Exercise task: Reproduce, unchanged, the lines of the items below from the line with "Switch to Create new tab" through the line with "pos(902,767)", including both of those lines.

Supplied data:
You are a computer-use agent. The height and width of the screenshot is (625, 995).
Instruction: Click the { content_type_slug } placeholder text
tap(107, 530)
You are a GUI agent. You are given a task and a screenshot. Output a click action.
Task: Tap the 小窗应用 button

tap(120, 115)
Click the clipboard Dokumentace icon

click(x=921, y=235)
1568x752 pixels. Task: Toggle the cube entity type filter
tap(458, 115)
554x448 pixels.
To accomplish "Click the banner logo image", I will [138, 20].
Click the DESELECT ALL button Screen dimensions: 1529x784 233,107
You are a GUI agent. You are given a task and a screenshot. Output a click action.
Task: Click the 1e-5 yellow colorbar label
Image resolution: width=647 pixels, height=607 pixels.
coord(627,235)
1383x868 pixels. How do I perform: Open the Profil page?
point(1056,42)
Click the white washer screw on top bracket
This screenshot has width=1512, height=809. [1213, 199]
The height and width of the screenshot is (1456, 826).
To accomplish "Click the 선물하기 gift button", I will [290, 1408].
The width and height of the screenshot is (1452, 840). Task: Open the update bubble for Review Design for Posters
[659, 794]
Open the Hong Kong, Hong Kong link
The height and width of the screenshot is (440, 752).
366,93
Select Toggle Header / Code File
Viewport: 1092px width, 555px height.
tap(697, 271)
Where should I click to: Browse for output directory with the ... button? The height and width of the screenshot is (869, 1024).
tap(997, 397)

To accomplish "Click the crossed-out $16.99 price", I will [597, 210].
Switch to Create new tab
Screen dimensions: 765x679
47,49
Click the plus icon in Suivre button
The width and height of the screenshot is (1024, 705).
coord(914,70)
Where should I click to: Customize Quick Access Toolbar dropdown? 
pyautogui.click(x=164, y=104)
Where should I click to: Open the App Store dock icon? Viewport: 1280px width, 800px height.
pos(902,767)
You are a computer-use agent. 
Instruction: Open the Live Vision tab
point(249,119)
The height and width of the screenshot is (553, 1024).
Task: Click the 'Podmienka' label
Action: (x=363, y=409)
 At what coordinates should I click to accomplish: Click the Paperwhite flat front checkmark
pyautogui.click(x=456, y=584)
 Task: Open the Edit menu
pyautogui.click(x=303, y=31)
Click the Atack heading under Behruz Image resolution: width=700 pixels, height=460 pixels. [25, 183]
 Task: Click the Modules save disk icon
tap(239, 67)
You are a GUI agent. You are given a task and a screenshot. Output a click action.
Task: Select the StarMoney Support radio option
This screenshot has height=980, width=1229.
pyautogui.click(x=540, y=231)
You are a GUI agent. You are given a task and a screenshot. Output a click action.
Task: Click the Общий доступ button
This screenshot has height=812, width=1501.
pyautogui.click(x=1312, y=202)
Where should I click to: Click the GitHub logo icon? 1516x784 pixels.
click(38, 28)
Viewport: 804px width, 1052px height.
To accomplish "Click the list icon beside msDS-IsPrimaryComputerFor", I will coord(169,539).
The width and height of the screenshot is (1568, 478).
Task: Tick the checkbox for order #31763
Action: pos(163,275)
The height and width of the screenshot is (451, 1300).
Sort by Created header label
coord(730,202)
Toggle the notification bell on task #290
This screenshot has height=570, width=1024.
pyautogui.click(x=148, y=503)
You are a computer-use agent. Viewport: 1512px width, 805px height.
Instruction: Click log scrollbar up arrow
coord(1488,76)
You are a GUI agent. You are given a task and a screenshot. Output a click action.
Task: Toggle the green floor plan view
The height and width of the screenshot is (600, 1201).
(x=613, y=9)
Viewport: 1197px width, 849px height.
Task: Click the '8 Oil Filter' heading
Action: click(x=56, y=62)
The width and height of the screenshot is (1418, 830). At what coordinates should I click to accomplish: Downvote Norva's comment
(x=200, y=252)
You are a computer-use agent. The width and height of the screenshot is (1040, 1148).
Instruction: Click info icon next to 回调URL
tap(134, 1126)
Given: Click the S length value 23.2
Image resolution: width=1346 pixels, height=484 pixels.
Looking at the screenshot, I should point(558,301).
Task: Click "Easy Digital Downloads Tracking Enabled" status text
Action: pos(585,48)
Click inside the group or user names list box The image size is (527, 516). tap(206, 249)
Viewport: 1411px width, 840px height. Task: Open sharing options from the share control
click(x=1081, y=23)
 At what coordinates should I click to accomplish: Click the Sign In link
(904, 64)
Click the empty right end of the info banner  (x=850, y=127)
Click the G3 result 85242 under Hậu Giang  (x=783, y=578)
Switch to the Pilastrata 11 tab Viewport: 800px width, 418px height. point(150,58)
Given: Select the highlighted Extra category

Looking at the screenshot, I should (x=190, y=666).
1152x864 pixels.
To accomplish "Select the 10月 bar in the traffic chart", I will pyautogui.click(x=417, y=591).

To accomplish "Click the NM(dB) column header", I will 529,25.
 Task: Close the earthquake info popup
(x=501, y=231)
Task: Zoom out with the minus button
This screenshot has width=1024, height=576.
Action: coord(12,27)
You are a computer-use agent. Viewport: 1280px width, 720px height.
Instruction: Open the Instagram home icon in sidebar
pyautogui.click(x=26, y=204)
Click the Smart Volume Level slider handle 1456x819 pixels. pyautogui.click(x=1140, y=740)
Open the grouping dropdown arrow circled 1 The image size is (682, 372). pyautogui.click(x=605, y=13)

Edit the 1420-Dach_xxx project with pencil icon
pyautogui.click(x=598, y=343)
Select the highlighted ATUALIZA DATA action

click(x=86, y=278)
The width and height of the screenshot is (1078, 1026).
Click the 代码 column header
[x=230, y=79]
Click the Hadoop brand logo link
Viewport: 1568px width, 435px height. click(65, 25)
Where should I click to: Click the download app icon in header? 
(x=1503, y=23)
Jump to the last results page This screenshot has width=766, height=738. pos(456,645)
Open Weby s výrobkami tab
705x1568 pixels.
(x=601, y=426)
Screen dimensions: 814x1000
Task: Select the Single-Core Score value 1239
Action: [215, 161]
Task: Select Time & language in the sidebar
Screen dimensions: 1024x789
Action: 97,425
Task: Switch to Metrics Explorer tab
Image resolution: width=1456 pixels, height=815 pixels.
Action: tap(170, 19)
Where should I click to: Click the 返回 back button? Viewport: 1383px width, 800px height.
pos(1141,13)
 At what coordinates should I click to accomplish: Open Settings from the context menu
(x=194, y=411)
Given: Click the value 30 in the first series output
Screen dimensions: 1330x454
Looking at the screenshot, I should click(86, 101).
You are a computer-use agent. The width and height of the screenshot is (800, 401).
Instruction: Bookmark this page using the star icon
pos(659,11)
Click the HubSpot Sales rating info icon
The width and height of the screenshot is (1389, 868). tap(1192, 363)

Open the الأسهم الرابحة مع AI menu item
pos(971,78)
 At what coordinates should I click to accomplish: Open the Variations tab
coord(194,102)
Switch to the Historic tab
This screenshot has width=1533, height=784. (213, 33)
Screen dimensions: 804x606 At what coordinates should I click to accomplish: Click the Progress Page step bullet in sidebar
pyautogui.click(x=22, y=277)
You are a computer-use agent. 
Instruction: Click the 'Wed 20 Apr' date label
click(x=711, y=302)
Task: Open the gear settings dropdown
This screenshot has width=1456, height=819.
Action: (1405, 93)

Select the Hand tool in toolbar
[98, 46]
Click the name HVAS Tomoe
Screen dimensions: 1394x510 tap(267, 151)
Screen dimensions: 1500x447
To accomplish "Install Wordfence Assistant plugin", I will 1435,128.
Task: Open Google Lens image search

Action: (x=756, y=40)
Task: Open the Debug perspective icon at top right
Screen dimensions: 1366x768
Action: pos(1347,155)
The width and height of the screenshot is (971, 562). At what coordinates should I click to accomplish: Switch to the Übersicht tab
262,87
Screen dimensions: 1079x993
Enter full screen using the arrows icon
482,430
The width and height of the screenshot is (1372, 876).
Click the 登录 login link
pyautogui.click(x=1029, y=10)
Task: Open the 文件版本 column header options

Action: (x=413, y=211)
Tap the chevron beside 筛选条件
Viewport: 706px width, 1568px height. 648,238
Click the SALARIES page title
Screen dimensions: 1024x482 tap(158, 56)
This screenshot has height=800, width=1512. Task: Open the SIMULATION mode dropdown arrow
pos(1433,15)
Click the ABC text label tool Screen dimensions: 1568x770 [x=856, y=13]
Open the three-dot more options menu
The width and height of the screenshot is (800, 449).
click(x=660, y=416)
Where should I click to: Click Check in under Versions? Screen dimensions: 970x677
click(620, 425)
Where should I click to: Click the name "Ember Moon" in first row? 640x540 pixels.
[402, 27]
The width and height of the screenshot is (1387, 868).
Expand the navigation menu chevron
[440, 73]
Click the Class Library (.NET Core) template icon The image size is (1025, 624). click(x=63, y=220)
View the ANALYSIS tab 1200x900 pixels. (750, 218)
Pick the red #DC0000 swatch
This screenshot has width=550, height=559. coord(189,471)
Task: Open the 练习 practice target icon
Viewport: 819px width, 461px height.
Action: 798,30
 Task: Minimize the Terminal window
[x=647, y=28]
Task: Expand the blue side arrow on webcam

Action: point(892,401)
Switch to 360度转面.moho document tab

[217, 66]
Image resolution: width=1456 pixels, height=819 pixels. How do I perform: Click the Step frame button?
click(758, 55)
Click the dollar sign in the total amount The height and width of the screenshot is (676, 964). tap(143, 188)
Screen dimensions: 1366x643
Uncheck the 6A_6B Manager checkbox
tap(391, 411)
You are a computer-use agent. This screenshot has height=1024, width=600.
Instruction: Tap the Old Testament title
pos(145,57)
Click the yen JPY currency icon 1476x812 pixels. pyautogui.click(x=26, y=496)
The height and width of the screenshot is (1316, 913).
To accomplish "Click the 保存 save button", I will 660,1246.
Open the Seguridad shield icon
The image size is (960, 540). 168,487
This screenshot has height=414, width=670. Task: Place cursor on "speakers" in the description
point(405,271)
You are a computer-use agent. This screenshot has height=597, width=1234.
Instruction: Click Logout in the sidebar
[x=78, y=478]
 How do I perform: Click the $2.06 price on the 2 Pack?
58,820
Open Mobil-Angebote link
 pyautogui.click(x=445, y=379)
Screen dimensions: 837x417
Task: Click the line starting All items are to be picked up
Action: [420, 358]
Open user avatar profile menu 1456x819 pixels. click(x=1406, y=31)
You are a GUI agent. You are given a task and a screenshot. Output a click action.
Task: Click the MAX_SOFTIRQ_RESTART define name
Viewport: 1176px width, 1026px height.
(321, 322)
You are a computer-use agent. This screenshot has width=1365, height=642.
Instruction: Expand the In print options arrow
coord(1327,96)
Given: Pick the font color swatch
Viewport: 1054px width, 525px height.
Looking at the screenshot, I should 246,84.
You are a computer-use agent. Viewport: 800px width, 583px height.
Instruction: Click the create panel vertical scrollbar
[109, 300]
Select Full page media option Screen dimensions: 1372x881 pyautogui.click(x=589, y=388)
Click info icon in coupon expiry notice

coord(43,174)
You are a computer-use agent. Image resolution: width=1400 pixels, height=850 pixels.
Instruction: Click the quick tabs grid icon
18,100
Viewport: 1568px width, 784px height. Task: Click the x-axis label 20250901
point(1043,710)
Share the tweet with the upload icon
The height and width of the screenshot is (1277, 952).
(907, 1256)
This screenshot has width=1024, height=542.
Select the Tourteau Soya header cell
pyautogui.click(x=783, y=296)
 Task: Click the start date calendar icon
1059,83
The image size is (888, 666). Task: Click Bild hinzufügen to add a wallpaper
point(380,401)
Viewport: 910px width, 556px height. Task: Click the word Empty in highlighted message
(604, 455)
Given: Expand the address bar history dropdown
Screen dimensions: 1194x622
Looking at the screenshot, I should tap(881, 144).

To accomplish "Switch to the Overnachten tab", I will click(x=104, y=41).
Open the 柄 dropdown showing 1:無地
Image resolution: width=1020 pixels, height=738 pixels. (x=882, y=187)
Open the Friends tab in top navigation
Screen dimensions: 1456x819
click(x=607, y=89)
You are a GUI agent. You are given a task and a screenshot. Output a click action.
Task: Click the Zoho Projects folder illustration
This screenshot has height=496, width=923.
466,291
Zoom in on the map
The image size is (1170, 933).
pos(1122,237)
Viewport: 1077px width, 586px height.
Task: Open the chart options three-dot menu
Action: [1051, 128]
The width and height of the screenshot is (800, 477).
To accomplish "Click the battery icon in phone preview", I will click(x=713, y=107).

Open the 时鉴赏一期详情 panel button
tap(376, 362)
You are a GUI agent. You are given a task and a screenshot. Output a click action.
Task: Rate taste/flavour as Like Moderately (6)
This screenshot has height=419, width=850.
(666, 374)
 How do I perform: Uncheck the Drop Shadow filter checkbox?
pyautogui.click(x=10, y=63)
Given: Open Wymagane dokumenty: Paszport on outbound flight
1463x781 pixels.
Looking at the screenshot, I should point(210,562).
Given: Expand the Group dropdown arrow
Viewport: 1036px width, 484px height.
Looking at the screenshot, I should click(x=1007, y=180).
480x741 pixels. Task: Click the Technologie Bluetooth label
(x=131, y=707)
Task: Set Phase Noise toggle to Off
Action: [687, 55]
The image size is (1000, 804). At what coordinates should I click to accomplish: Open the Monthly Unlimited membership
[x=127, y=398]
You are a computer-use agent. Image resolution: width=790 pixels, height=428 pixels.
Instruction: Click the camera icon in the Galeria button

Output for this task:
Switch to Create new tab
Screen dimensions: 765x679
47,49
Click the plus icon in Suivre button
The width and height of the screenshot is (1024, 705).
coord(914,70)
Where should I click to: Customize Quick Access Toolbar dropdown? 
pyautogui.click(x=164, y=104)
Where should I click to: Open the App Store dock icon? Viewport: 1280px width, 800px height.
pos(902,767)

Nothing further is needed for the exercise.